As I understand the method in the paper you linked, it doesn't worry much about the distinction between the value of the estimated standard deviation and the actual standard deviation of the probability distribution. It assumes that the estimated value is close enough to the actual value.
----
Your (and my ) big conceptual problem is that in the curve fitting scenario the data is assumed to be randomly generated ( to the extent that it has random deviations from a curve that gives the mean value of the data), but the output of the program talks about the parameters of the curve as if they were somehow random. It does calculations that are based on the parameters of the curve having a standard deviation, in the sense of the standard deviation of a probability distribution.
I haven't studied the details of what is going on. My impression is that the scenario is as a follows. We use the data to estimate the parameters of a probability distribution for the data. We assume this is the true distribution of the data. We imagine that many different samples (each consisting of n data points) are drawn from this distribution and that the curve fitting process produces a slightly different curve fit on different samples. So there is a distribution of different parameters for the curves. This way, the parameters of the curves do have random variation.

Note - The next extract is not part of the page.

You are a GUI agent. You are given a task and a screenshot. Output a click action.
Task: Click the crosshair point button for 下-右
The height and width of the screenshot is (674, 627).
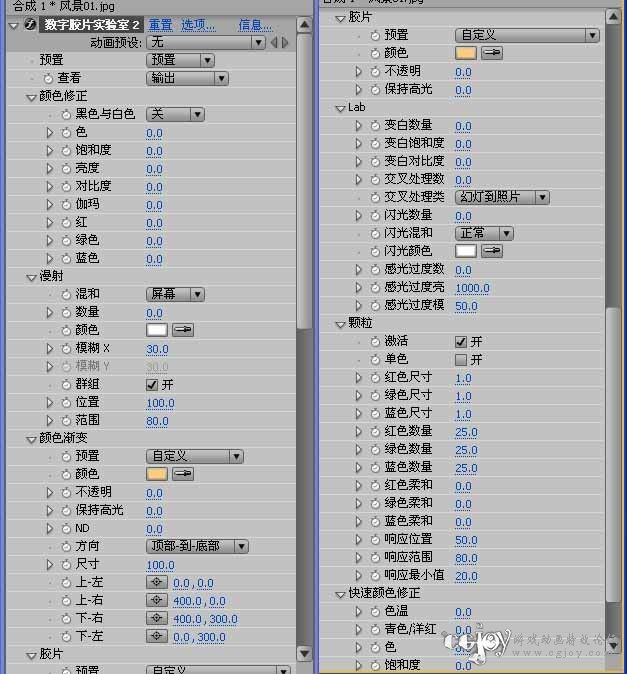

If a computer program carried out the above calculation exactly it would:
1) Use the data to estimate a probability disbribution for the data
2) Use the estimated probability distribution to compute the distribution of parameters that would occur when we fit curves to random batches of n data points.
3) Use the distributions of the parameters to state confidence intervals for the parameters.
As typical nonlinear curve fitting problems work, I think they make some simplifying assumptions. In spite of the fact that they are "nonlinear" curve fits, I think that they do calculations that assume the curve is approximated by a linear function. I don't know the technical details of that yet. They also assume that the distributions involved are normal distribiutions (which may be true "asymptotically" as we use larger and larger sample sizes). This is why I think the confidence intervals for the parameters are "asymptotic linear confidence intervals" rather than ordinary confidence intervals.
From browsing the web, it appears that the use of nonlinear curve fitting software is becoming more and more common, so the question of what these programs produce is very topical. I intend to study it more.